__Data provided__:
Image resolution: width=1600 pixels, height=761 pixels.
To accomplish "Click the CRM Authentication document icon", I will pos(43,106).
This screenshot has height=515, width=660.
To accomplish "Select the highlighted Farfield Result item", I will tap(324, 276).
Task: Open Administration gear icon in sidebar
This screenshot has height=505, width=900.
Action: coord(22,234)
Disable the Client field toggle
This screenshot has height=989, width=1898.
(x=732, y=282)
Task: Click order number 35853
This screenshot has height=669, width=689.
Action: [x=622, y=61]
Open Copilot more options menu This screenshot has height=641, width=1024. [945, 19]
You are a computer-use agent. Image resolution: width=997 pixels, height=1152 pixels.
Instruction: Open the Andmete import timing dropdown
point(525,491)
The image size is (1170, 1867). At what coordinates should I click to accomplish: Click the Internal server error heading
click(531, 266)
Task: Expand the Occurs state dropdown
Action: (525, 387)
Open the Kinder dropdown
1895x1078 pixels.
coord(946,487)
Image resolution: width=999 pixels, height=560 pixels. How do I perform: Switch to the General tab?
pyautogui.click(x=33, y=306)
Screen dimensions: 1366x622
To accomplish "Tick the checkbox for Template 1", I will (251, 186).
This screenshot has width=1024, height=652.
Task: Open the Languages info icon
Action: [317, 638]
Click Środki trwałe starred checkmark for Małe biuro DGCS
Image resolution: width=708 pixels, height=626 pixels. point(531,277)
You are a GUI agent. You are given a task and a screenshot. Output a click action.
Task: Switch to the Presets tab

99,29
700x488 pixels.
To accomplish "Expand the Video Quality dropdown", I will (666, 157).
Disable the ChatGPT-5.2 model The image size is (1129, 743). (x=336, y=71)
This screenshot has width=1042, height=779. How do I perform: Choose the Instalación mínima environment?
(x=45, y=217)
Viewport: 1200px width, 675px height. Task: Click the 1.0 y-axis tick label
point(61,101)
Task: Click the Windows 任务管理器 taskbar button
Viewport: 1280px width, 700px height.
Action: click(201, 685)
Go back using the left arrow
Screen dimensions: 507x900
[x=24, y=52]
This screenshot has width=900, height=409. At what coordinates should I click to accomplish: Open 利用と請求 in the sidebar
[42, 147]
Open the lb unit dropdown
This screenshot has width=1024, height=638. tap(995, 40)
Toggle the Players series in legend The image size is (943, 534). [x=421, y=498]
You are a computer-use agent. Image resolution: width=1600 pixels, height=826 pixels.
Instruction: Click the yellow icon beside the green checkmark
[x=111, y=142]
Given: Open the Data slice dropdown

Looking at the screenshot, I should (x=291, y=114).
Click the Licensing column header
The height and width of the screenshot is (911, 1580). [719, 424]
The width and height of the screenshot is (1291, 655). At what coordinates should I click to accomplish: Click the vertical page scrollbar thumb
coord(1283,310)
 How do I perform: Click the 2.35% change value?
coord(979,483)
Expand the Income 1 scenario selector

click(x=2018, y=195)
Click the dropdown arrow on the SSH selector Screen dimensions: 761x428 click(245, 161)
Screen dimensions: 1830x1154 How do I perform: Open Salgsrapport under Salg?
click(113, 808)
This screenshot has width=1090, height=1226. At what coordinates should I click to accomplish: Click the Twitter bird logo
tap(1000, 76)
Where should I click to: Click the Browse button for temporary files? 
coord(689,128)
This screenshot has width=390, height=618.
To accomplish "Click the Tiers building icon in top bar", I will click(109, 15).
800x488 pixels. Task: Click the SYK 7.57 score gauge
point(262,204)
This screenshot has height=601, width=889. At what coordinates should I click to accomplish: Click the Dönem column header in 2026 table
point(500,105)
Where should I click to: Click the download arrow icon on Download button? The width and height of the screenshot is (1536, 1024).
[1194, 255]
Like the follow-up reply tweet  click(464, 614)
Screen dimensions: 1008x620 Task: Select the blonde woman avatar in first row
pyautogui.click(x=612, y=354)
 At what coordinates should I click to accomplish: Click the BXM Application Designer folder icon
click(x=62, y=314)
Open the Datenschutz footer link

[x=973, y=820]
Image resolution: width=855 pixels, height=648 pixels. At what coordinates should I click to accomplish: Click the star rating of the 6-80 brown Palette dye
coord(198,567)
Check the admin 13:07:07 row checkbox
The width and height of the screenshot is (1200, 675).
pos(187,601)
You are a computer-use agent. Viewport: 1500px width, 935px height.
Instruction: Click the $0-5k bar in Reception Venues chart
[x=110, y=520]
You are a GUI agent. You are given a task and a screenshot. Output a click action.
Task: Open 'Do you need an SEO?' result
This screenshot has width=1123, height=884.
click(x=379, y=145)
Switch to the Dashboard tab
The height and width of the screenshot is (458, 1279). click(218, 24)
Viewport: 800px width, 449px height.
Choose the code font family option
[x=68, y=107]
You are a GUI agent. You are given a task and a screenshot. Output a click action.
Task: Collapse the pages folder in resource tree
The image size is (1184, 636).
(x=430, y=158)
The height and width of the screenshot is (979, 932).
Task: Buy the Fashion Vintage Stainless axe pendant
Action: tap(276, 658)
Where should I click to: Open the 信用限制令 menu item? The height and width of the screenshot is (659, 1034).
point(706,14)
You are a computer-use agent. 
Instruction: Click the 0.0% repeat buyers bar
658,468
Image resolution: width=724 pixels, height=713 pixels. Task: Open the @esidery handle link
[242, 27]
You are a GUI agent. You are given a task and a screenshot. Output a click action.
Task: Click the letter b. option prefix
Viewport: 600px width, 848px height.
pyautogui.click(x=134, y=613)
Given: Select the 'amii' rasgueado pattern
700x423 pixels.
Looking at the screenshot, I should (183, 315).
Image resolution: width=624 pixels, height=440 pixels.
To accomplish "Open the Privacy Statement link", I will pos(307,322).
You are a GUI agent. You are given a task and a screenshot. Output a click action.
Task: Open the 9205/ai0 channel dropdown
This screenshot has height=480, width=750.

__Problem__: Each of the entries above needs to be given again exactly.

__Solution to the exercise__:
Image resolution: width=1600 pixels, height=761 pixels.
To accomplish "Click the CRM Authentication document icon", I will pos(43,106).
This screenshot has height=515, width=660.
To accomplish "Select the highlighted Farfield Result item", I will tap(324, 276).
Task: Open Administration gear icon in sidebar
This screenshot has height=505, width=900.
Action: coord(22,234)
Disable the Client field toggle
This screenshot has height=989, width=1898.
(x=732, y=282)
Task: Click order number 35853
This screenshot has height=669, width=689.
Action: [x=622, y=61]
Open Copilot more options menu This screenshot has height=641, width=1024. [945, 19]
You are a computer-use agent. Image resolution: width=997 pixels, height=1152 pixels.
Instruction: Open the Andmete import timing dropdown
point(525,491)
The image size is (1170, 1867). At what coordinates should I click to accomplish: Click the Internal server error heading
click(531, 266)
Task: Expand the Occurs state dropdown
Action: (525, 387)
Open the Kinder dropdown
1895x1078 pixels.
coord(946,487)
Image resolution: width=999 pixels, height=560 pixels. How do I perform: Switch to the General tab?
pyautogui.click(x=33, y=306)
Screen dimensions: 1366x622
To accomplish "Tick the checkbox for Template 1", I will (251, 186).
This screenshot has width=1024, height=652.
Task: Open the Languages info icon
Action: [317, 638]
Click Środki trwałe starred checkmark for Małe biuro DGCS
Image resolution: width=708 pixels, height=626 pixels. point(531,277)
You are a GUI agent. You are given a task and a screenshot. Output a click action.
Task: Switch to the Presets tab

99,29
700x488 pixels.
To accomplish "Expand the Video Quality dropdown", I will (666, 157).
Disable the ChatGPT-5.2 model The image size is (1129, 743). (x=336, y=71)
This screenshot has width=1042, height=779. How do I perform: Choose the Instalación mínima environment?
(x=45, y=217)
Viewport: 1200px width, 675px height. Task: Click the 1.0 y-axis tick label
point(61,101)
Task: Click the Windows 任务管理器 taskbar button
Viewport: 1280px width, 700px height.
Action: click(201, 685)
Go back using the left arrow
Screen dimensions: 507x900
[x=24, y=52]
This screenshot has width=900, height=409. At what coordinates should I click to accomplish: Open 利用と請求 in the sidebar
[42, 147]
Open the lb unit dropdown
This screenshot has width=1024, height=638. tap(995, 40)
Toggle the Players series in legend The image size is (943, 534). [x=421, y=498]
You are a computer-use agent. Image resolution: width=1600 pixels, height=826 pixels.
Instruction: Click the yellow icon beside the green checkmark
[x=111, y=142]
Given: Open the Data slice dropdown

Looking at the screenshot, I should (x=291, y=114).
Click the Licensing column header
The height and width of the screenshot is (911, 1580). [719, 424]
The width and height of the screenshot is (1291, 655). At what coordinates should I click to accomplish: Click the vertical page scrollbar thumb
coord(1283,310)
 How do I perform: Click the 2.35% change value?
coord(979,483)
Expand the Income 1 scenario selector

click(x=2018, y=195)
Click the dropdown arrow on the SSH selector Screen dimensions: 761x428 click(245, 161)
Screen dimensions: 1830x1154 How do I perform: Open Salgsrapport under Salg?
click(113, 808)
This screenshot has width=1090, height=1226. At what coordinates should I click to accomplish: Click the Twitter bird logo
tap(1000, 76)
Where should I click to: Click the Browse button for temporary files? 
coord(689,128)
This screenshot has width=390, height=618.
To accomplish "Click the Tiers building icon in top bar", I will click(109, 15).
800x488 pixels. Task: Click the SYK 7.57 score gauge
point(262,204)
This screenshot has height=601, width=889. At what coordinates should I click to accomplish: Click the Dönem column header in 2026 table
point(500,105)
Where should I click to: Click the download arrow icon on Download button? The width and height of the screenshot is (1536, 1024).
[1194, 255]
Like the follow-up reply tweet  click(464, 614)
Screen dimensions: 1008x620 Task: Select the blonde woman avatar in first row
pyautogui.click(x=612, y=354)
 At what coordinates should I click to accomplish: Click the BXM Application Designer folder icon
click(x=62, y=314)
Open the Datenschutz footer link

[x=973, y=820]
Image resolution: width=855 pixels, height=648 pixels. At what coordinates should I click to accomplish: Click the star rating of the 6-80 brown Palette dye
coord(198,567)
Check the admin 13:07:07 row checkbox
The width and height of the screenshot is (1200, 675).
pos(187,601)
You are a computer-use agent. Viewport: 1500px width, 935px height.
Instruction: Click the $0-5k bar in Reception Venues chart
[x=110, y=520]
You are a GUI agent. You are given a task and a screenshot. Output a click action.
Task: Open 'Do you need an SEO?' result
This screenshot has width=1123, height=884.
click(x=379, y=145)
Switch to the Dashboard tab
The height and width of the screenshot is (458, 1279). click(218, 24)
Viewport: 800px width, 449px height.
Choose the code font family option
[x=68, y=107]
You are a GUI agent. You are given a task and a screenshot. Output a click action.
Task: Collapse the pages folder in resource tree
The image size is (1184, 636).
(x=430, y=158)
The height and width of the screenshot is (979, 932).
Task: Buy the Fashion Vintage Stainless axe pendant
Action: tap(276, 658)
Where should I click to: Open the 信用限制令 menu item? The height and width of the screenshot is (659, 1034).
point(706,14)
You are a computer-use agent. 
Instruction: Click the 0.0% repeat buyers bar
658,468
Image resolution: width=724 pixels, height=713 pixels. Task: Open the @esidery handle link
[242, 27]
You are a GUI agent. You are given a task and a screenshot. Output a click action.
Task: Click the letter b. option prefix
Viewport: 600px width, 848px height.
pyautogui.click(x=134, y=613)
Given: Select the 'amii' rasgueado pattern
700x423 pixels.
Looking at the screenshot, I should (183, 315).
Image resolution: width=624 pixels, height=440 pixels.
To accomplish "Open the Privacy Statement link", I will pos(307,322).
You are a GUI agent. You are given a task and a screenshot. Output a click action.
Task: Open the 9205/ai0 channel dropdown
This screenshot has height=480, width=750.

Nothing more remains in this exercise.